Updated

President Trump on Tuesday said that he is prepared to shut down the government if congressional lawmakers don’t present a spending bill that will pay for a U.S.-Mexico border wall.

“Believe me, if we have to close down our government, we're building that wall,” Trump said at a campaign rally in Phoenix, where the crowd responded: “Build that wall. Build that wall. Build that wall.”

The Republican-controlled Congress has yet to pass a spending resolution to keep the government fully operational past Sept. 30.

And members will have just a few weeks after returning from August recess to complete the task and avoid a politically unpopular shutdown.

The House in late-July passed a spending bill that included $1.6 billion to build the wall, which has an estimated price tag of $12 billion.

However, Republicans have only a slight Senate majority, which means Democrats could demand that any budget resolution include no money for the wall, in exchange for their votes to pass the resolution and keep open the government.

(Voters bashed Republicans in 2013 for refusing to fund ObamaCare in a spending resolution that resulted in a 16-day shutdown.)

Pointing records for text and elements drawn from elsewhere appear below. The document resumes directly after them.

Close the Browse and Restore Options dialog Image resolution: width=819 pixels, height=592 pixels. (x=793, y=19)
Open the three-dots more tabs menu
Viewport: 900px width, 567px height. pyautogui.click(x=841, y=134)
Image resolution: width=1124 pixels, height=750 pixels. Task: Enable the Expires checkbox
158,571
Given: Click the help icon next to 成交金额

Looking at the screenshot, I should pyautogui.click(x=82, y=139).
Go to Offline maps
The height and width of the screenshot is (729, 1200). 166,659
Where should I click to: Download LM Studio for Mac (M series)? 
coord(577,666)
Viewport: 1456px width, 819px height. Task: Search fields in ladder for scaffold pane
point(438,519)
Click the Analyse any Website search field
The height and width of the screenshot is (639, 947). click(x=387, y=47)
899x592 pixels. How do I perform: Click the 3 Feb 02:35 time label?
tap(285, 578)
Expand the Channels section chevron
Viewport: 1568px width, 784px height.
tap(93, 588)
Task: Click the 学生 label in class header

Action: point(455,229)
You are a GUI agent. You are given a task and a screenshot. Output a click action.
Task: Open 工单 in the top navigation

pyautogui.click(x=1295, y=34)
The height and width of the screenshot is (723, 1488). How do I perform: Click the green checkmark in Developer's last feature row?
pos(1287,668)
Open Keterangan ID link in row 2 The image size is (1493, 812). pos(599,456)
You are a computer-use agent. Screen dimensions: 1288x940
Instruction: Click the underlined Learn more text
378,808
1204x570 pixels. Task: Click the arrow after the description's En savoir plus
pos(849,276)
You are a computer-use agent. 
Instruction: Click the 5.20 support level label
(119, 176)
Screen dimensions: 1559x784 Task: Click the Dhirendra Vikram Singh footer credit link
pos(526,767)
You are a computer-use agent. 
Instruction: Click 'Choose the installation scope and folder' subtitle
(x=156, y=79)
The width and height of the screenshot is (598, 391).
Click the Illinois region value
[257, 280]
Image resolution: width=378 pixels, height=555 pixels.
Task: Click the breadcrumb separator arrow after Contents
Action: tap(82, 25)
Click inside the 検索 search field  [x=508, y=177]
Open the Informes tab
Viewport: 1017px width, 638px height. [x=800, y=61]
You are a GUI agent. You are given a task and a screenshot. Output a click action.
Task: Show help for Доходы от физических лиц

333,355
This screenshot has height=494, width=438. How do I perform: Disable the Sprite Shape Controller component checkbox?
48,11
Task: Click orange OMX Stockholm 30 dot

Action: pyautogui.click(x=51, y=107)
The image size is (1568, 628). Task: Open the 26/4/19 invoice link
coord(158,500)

The idea that Trump would play hardball with Congress to get money for the wall to stem the flow of illegal immigrants and fulfill a major campaign promise has been an undercurrent in Washington for months, as the Oct. 1 deadline nears.

However, the idea resurfaced in recent weeks amid reports about the eventual ouster of White House political strategist Steven Bannon and how in his final weeks he urged the president to threaten the veto.

Senate Democrats estimate the wall could cost as much as $70 billion, and at least three have said they will not support a so-called continuing resolution, a placeholder for a full budget, if it includes money for the wall.

“If the president pursues this path, against the wishes of both Republicans and Democrats, as well as the majority of the American people, he will be heading towards a government shutdown, which nobody will like and which won’t accomplish anything,” Senate Minority Leader Chuck Schumer, D-N.Y., said Wednesday.

Rep. Trent Franks, R-Ariz., said Wednesday morning on Fox News' "America's Newsroom": "There would never be any discussion about shutting down the government if it were not for the fact Democrats in the Senate … take this process hostage through the filibuster.”

Trump also said Tuesday night: “Democrats would like us not to do it. Let me be very clear to Democrats in Congress who oppose a border wall and stand in the way of border security: You are putting all of America's safety at risk. You're doing that.”